I – Le rejet des injonctions divines de se multiplier et de dominer la nature

A) Ecologie et malthusianisme

Les mises en garde se sont multipliées : « Dans le monde entier, nombre des ressources indispensables à la survie et au bien-être des générations futures s’amenuisent et la dégradation de l’environnement s’intensifie, sous l’effet des modes de production et de consommation non viables, d’une croissance démographique sans précédent et d’une pauvreté généralisée et persistante et de l’inégalité sociale et économique1 » En présence de cette situation, l’écologie affirme son malthusianisme et tire toutes ses ficelles de mort à l’échelle planétaire : contraception, avortement, euthanasie, stérilisation, planification des naissances, etc.

Le surpeuplement de la planète doit être conjuré par une fermeture drastique à la vie qui s’oppose frontalement à la grande invitation divine que Dieu fait à Adam et Eve d’être féconds et de se multiplier : « Soyez féconds, multipliez-vous et remplissez la terre2. »

Une telle incitation à la procréation est jugée avec une extrême sévérité par le sanhédrin verdâtre qui y voit l’origine de l’irresponsabilité avec laquelle les générations qui se sont succédé sur la terre ont augmenté le nombre des rejetons de la race humaine sans se préoccuper des ressources de la planète.

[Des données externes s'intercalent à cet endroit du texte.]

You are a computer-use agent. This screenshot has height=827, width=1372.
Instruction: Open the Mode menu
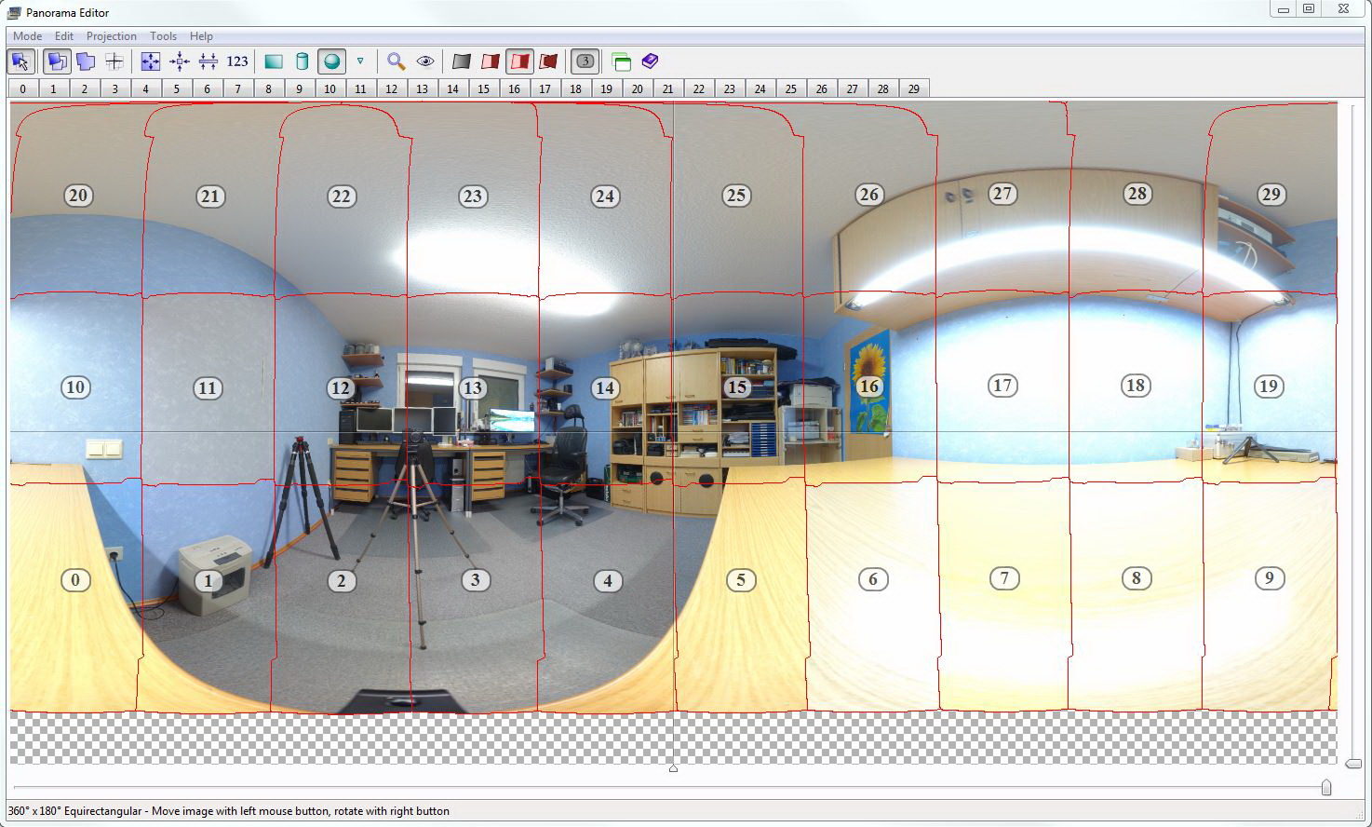pos(27,36)
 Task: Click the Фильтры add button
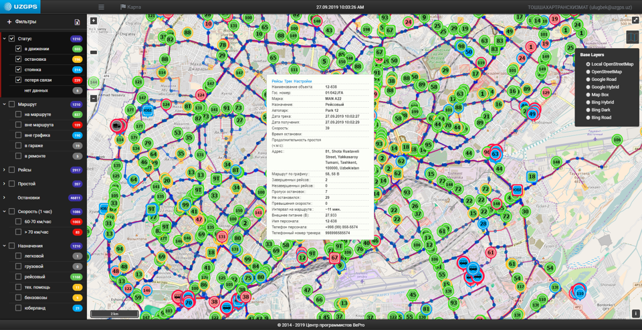[x=9, y=22]
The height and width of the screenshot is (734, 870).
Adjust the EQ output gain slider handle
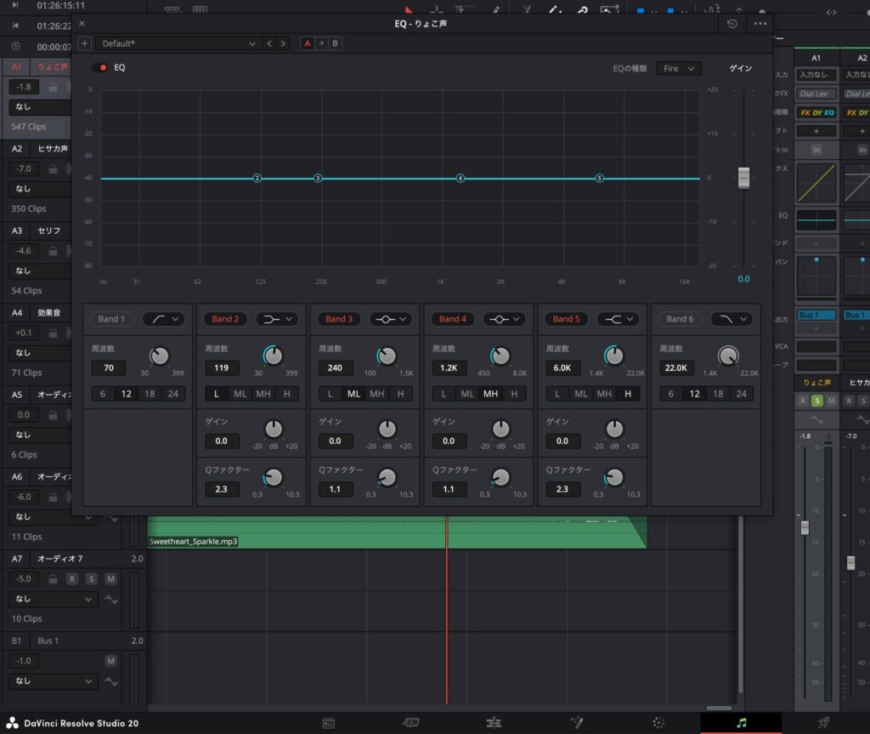(x=743, y=178)
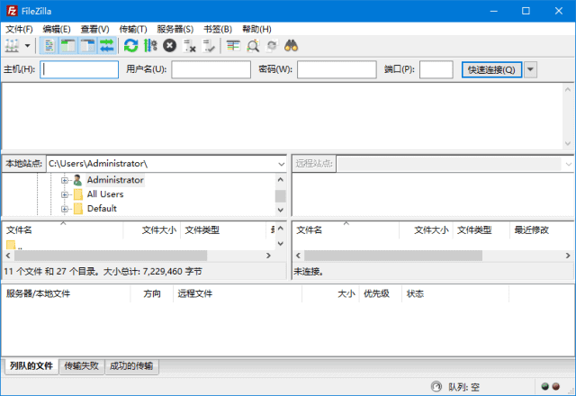The height and width of the screenshot is (396, 576).
Task: Open the directory listing filters icon
Action: [233, 45]
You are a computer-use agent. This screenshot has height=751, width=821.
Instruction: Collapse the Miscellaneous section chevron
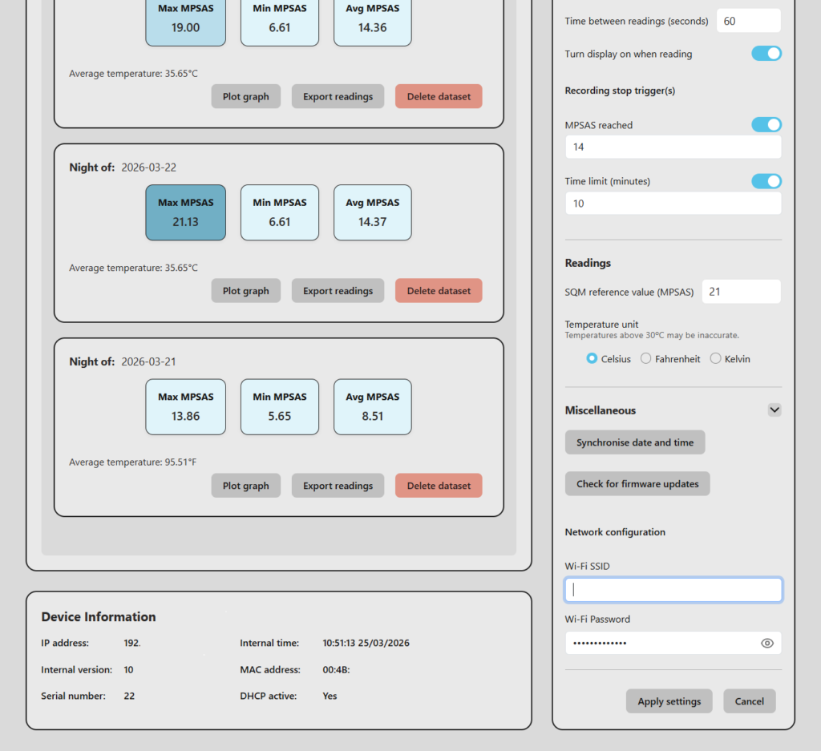pyautogui.click(x=774, y=410)
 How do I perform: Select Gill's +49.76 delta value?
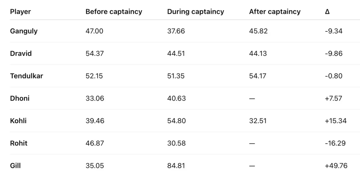336,165
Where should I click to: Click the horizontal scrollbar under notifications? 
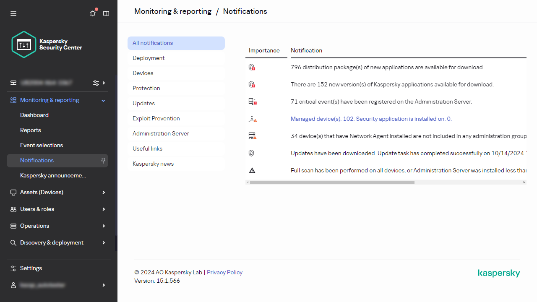coord(332,182)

Le Dieu de la Genèse se trouve explicitement mis en accusation par plusieurs conférences internationales des grands organismes mondialistes.

Comme on l’a vu dès le synode sur la famille, le pape François est entré lui-même dans cette sérénade. En particulier, il a compromis l’enseignement de l’Église à propos du contrôle artificiel des naissances dans l’« Instrumentum Laboris3 » et a proposé une approche erronée de la relation entre la conscience et la loi morale.

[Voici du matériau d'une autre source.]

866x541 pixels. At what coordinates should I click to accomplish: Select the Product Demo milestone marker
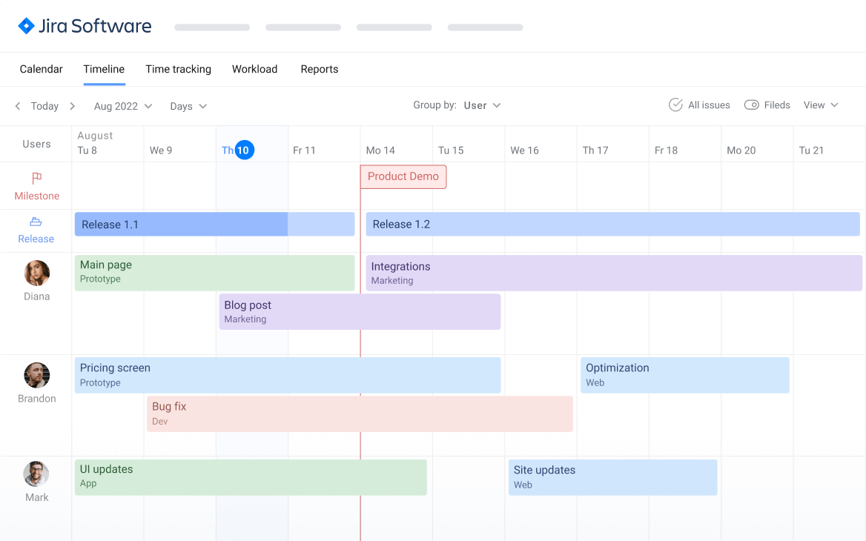pos(403,176)
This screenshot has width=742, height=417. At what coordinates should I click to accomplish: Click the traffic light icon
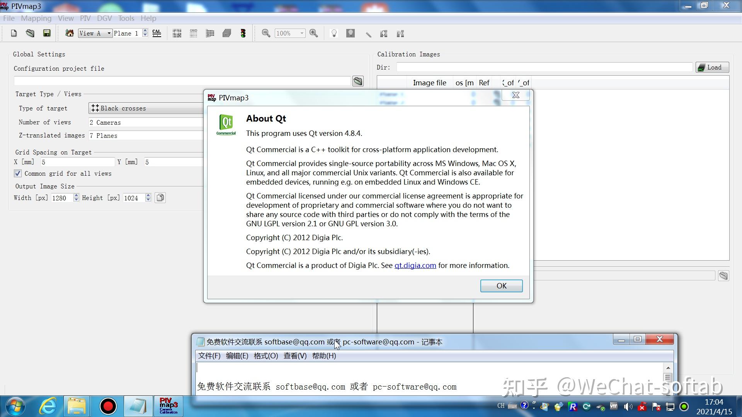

B) Ecologie et domination de la terre par l’homme 

La vindicte des écologistes ne rend pas seulement la Genèse responsable de la surpopulation mais également de la mise à sac de la nature par l’homme. Le parterre des verts stigmatise cette fois-ci le deuxième grand commandement de Dieu à nos premiers parents : « Soumettez la terre et dominez sur les poissons de la mer, sur les oiseaux du ciel et sur tous les animaux qui rampent sur la terre4. » L’inconscience de Dieu n’a pas su prévoir les conséquences déplorables de cette autorité qu’Il conférait aux hommes. Cette rhétorique trouve également place depuis des décennies dans les textes les plus officiels et les plus solennels.                                                   Voilà, par exemple, ce que l’on peut lire dans la conférence sur l’environnement de Stockholm organisée par l’ONU, en 1972 : « La science et ses applications techniques qui feraient de l’homme le maître de l’univers, usant et abusant à sa guise des ressources naturelles, deviennent souvent valeur en elles-mêmes. (…) Ces conceptions puisent leur meilleure justification dans les convictions religieuses judéo-chrétiennes, selon lesquelles Dieu aurait créé l’homme à son image et lui aurait donné la terre pour qu’il la soumette à sa loi5. » Dans cette citation, la critique va au-delà de l’imprudence avec laquelle Dieu aurait concédé à l’homme ce gouvernement sur la Création. Elle s’en prend, plus profondément, à la conception de l’homme qui aurait été créé à l’image de Dieu.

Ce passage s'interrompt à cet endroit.